# Linking Computer output from long distance



## Suntower (Nov 7, 2006)

Hi,

I'm working on creating music videos in a home office about 75 feet from my home entertainment system.

Obviously, the videos look a lot different on the computer than on the TV so I burn a LOT of test DVDs and then watch them in the other room. 

I was wondering what would be involved in running a feed from the computer to the home entertainment system so I didn't have to keep making plastic coasters.
1. What is the max length of a digital signal from the computer? Analog?
2. What kind of cabling would I need?
3. What kind of input would I use on my receiver? Output from the computer?

TIA,

---JC


----------



## robbo266317 (Sep 22, 2008)

Why not purchase some rewritable dvd's?


----------



## Suntower (Nov 7, 2006)

Thanks. Because it takes a lot of time to burn DVDs.

Anyone else?



---JC


----------



## robbo266317 (Sep 22, 2008)

If you had another pc at the theatre end you could run Cat 5 that distance.


----------



## Suntower (Nov 7, 2006)

robbo266317 said:


> If you had another pc at the theatre end you could run Cat 5 that distance.

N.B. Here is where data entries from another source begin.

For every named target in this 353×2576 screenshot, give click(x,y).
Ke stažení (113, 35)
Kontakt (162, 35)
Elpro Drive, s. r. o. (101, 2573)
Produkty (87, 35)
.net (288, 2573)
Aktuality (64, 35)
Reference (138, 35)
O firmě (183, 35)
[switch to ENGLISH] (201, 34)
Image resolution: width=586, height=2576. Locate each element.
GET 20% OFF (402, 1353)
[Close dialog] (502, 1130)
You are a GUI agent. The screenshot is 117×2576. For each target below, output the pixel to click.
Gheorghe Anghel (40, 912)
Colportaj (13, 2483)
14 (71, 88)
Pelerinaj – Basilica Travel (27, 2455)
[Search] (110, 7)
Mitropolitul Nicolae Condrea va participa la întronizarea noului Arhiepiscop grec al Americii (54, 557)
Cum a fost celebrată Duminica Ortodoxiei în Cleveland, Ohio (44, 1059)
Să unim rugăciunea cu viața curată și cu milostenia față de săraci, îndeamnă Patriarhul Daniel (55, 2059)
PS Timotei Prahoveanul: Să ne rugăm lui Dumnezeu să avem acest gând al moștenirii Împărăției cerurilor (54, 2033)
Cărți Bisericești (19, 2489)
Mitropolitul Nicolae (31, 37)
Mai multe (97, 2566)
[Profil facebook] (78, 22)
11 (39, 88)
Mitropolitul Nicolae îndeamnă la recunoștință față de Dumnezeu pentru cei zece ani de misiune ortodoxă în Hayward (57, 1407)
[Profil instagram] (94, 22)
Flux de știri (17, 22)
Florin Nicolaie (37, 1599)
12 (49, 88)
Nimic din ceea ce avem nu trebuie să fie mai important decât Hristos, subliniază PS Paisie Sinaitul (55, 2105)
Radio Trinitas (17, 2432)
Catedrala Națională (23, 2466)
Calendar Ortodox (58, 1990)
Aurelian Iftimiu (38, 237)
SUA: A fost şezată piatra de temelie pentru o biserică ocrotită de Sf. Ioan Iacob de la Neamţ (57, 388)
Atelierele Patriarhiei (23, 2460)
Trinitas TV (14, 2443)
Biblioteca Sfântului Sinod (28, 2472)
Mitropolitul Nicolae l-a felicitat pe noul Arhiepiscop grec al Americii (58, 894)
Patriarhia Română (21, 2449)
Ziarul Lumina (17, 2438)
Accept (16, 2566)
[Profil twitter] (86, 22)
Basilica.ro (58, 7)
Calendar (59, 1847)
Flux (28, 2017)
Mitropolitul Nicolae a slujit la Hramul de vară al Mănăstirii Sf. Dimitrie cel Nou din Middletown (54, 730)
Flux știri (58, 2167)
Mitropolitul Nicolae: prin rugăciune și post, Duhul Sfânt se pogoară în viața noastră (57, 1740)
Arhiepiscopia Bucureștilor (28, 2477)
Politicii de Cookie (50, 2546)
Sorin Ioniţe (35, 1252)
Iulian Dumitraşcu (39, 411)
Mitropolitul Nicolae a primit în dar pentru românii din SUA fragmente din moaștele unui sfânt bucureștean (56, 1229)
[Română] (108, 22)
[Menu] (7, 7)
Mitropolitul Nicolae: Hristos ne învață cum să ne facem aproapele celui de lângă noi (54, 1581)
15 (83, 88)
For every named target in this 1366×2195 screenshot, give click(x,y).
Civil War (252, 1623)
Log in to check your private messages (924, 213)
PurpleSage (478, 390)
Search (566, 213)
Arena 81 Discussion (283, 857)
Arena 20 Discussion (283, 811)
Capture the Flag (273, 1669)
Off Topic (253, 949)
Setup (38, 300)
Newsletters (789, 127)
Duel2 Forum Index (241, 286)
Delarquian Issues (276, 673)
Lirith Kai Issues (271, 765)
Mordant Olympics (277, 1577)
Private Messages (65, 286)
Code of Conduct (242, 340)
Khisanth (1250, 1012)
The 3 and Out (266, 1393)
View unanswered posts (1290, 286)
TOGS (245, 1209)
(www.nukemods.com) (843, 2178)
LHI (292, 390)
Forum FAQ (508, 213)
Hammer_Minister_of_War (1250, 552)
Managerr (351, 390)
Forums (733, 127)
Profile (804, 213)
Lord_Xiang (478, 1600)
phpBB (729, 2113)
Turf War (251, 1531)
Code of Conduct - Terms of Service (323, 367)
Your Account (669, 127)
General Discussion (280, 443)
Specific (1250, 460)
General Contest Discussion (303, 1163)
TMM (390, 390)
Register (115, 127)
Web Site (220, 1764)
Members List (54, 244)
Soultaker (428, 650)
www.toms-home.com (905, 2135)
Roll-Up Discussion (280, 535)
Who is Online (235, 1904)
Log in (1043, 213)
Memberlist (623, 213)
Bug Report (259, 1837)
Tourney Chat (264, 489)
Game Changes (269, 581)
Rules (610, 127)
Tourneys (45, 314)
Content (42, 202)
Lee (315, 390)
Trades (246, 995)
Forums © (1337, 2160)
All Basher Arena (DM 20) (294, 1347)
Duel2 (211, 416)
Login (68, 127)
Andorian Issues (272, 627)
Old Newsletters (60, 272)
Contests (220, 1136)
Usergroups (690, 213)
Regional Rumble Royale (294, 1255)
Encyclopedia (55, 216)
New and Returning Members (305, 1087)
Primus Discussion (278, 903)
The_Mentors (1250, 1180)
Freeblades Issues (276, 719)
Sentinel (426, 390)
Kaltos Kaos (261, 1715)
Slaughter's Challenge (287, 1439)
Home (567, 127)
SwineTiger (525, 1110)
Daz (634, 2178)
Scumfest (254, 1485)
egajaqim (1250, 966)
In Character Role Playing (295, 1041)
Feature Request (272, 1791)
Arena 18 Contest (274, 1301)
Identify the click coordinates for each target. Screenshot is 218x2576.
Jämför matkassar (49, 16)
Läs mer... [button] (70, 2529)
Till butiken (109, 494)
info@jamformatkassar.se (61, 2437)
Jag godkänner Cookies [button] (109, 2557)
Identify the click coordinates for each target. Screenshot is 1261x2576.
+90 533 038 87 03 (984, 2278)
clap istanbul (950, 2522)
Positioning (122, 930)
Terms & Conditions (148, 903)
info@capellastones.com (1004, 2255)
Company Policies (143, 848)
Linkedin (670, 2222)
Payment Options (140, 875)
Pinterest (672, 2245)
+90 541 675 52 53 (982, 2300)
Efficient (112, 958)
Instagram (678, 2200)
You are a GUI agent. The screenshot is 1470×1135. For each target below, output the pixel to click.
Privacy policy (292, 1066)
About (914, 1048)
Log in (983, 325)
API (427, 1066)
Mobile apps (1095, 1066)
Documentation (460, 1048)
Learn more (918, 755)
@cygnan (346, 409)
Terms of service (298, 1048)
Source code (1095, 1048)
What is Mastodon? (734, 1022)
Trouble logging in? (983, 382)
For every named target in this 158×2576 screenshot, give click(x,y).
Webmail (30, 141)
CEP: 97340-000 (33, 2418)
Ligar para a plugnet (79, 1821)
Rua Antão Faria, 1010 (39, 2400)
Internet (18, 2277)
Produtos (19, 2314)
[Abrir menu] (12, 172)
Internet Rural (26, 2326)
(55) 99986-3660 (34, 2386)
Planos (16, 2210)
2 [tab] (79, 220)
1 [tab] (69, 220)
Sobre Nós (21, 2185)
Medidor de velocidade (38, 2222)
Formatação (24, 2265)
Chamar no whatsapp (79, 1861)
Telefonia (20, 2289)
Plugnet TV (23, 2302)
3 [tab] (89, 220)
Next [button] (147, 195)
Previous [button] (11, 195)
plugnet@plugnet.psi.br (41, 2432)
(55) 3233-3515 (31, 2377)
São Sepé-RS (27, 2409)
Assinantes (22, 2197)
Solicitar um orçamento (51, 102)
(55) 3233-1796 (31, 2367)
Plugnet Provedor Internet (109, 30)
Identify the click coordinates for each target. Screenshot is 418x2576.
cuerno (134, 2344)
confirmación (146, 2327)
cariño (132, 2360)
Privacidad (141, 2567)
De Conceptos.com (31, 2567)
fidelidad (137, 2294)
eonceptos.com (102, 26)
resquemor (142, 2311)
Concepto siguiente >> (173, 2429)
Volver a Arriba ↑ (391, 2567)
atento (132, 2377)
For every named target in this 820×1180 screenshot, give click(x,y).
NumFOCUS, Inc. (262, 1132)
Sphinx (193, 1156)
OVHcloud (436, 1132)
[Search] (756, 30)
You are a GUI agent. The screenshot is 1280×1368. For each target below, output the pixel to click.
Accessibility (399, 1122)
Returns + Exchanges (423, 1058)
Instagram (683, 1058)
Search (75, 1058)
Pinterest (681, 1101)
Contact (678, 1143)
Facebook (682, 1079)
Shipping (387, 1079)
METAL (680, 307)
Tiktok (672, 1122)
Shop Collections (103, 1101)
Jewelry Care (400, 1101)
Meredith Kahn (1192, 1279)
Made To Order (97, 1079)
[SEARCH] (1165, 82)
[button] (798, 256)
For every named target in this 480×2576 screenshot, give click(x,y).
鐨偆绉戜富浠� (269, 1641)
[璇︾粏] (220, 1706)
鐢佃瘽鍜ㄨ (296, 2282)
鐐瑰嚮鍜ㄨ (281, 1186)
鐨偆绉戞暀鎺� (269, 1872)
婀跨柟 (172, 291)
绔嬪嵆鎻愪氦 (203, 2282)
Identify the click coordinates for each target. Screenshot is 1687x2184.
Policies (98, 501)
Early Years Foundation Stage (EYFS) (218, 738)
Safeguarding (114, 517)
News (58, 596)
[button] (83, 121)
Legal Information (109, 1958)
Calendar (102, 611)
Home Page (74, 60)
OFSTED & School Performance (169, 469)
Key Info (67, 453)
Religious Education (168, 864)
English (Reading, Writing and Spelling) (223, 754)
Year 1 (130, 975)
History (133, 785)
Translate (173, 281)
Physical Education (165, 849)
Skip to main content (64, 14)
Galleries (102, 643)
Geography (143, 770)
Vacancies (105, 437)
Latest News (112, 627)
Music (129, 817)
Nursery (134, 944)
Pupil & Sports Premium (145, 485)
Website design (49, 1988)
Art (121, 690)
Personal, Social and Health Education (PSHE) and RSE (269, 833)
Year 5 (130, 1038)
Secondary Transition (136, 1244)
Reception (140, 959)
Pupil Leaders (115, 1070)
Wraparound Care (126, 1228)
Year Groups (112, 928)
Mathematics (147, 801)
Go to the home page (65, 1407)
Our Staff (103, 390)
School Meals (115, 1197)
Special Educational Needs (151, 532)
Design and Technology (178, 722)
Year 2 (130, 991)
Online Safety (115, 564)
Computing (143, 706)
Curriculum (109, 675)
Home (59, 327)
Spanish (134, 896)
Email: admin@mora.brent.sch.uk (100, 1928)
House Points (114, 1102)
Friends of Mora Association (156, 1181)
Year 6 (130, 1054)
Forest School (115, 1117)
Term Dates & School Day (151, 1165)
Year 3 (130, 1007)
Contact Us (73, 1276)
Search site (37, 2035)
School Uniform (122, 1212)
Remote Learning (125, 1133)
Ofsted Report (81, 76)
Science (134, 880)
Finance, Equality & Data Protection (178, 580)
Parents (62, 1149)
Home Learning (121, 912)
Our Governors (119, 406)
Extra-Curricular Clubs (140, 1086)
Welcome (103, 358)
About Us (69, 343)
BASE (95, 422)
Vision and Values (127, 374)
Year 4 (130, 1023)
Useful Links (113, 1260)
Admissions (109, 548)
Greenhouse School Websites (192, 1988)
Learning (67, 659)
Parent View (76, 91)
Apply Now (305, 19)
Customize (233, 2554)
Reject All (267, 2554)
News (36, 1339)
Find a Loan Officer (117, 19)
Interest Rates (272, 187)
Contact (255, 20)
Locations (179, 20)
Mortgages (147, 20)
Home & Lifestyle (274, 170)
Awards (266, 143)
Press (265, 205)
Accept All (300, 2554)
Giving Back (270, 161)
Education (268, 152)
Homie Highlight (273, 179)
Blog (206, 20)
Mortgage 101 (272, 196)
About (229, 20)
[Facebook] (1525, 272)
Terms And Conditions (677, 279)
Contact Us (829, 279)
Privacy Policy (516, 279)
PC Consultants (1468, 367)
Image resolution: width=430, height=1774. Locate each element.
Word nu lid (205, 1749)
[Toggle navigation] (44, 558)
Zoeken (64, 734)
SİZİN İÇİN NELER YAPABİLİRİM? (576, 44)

I actually -could- do that, I suppose. I have a PC near the theatre. Are you suggesting hooking the output of the theatre-PC video card to my TV? What would be the hookup for that? It ain't digital... Sony 37" analog. It has R/G/B inputs and RCA jacks for video in. Are there PC video cards with the right outputs for that?

---JC


----------



## Mike P. (Apr 6, 2007)

> what would be involved in running a feed from the computer to the home entertainment system


You have component in on the TV. What are the video outputs on the PC?


----------



## eugovector (Sep 4, 2006)

Might be a little more than you want to spend, but you could go with a popcorn hour if you want networking (~$200), or if you don't, a WD media player for less than $100. Put the files on a USB thumbdrive or portable harddrive.


----------